Ungarns Plan gegen Deutschland: Weniger Abstände, mehr Kommunikation
"Ob im Angriff oder in der Defensive: Im Fußball arbeitet man als Team", ließ Verteidiger Adam Lang durchblicken, dass er im Schweiz-Spiel mit Verteilung und auch Wahrnehmung der Aufgaben auf dem Platz nicht zufrieden war: "Die Abstände zwischen den Mannschaftsteilen waren zu groß. Die Verantwortung liegt bei allen Spielern."
Auch Trainer Rossi machte vor dem Duell mit der DFB-Auswahl von Bundestrainer Julian Nagelsmann deutlich, dass seine Mannschaft die Abstände zwischen den einzelnen Spielern kürzer halten muss. "In der ersten Hälfte waren die Fehler - taktisch und individuell - recht offensichtlich. Und auf dem Platz muss natürlich Kommunikation herrschen, damit die Hauptprinzipien des Plans umgesetzt werden können", sagte er.
Dieser Plan, da darf es aus ungarischer Sicht keine zweite Meinung geben, ist eindeutig: Mindestens ein Unentschieden sollte es gegen Deutschland werden, eine zweite Niederlage würde die Aussichten aufs Achtelfinale deutlich schmälern. Die Ungarn stehen unter Druck, das ist Fakt.
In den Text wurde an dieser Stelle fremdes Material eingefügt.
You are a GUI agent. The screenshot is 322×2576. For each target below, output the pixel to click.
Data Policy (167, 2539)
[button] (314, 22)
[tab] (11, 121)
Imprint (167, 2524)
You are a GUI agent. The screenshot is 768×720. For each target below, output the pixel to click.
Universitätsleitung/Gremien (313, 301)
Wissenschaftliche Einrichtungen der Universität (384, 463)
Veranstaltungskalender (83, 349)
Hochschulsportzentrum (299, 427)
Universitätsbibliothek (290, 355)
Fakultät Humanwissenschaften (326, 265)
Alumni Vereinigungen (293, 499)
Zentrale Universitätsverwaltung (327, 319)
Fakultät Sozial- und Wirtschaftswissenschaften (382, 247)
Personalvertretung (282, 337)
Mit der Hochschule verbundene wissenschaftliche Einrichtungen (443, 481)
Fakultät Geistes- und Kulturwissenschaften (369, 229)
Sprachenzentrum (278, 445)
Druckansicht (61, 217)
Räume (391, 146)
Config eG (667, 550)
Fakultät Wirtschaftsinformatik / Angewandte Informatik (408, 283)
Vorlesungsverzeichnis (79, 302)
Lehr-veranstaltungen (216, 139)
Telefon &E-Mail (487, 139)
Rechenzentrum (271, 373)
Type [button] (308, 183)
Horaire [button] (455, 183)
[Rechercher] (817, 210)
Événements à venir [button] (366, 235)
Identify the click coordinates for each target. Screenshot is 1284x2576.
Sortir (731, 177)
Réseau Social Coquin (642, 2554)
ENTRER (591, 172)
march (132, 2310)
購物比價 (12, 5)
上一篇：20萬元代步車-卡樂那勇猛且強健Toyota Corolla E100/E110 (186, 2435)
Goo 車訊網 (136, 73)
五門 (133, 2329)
Leistungen von Orban und Varga machen Ungarn Mut
Fakt ist aber auch: Im Duell mit der Schweiz war dann doch nicht alles so schlecht, wie es Spielverlauf, Ergebnis und Interpretation vermuten lassen.
Leipzigs Willi Orban zum Beispiel, der in der Dreier-Abwehrkette der Ungarn den Chef gab, gewann gute 69 Prozent seiner Zweikämpfe, entschied fünf von sechs Kopfballduellen für sich und verzeichnete zudem eine halbwegs geringe Fehlpass-Quote.
Torschütze Barnabás Varga, der erstmals bei einer EM im Aufgebot steht, führte gegen die Schweiz die meisten Zweikämpfe (24) und gewann immerhin 69 Prozent davon. Auf den ersten Blick sind das Statistiken, auf den zweiten sollen sie den Ungarn Mut für das zweite EM-Spiel machen.
Die "Revanchegelüste" der Ungarn
"Ich glaube an die Revanchegelüste meiner Mannschaft", sagt Trainer Rossi. Er ist sicher, dass in der Niederlage gegen die Schweiz etwas Gutes stecken kann. Und Mittelfeldspieler András Schäfer vom 1. FC Union Berlin meint: "Je knapper wir das Spiel halten, desto größer ist unsere Chance zu gewinnen. Wenn es das Ergebnis erlaubt, dann können wir auch ein höheres Risiko gehen." Seinem Trainer ist aber wahrscheinlich einfach nur wichtig, dass er sich nach dem Abpfiff nicht wieder schämen muss.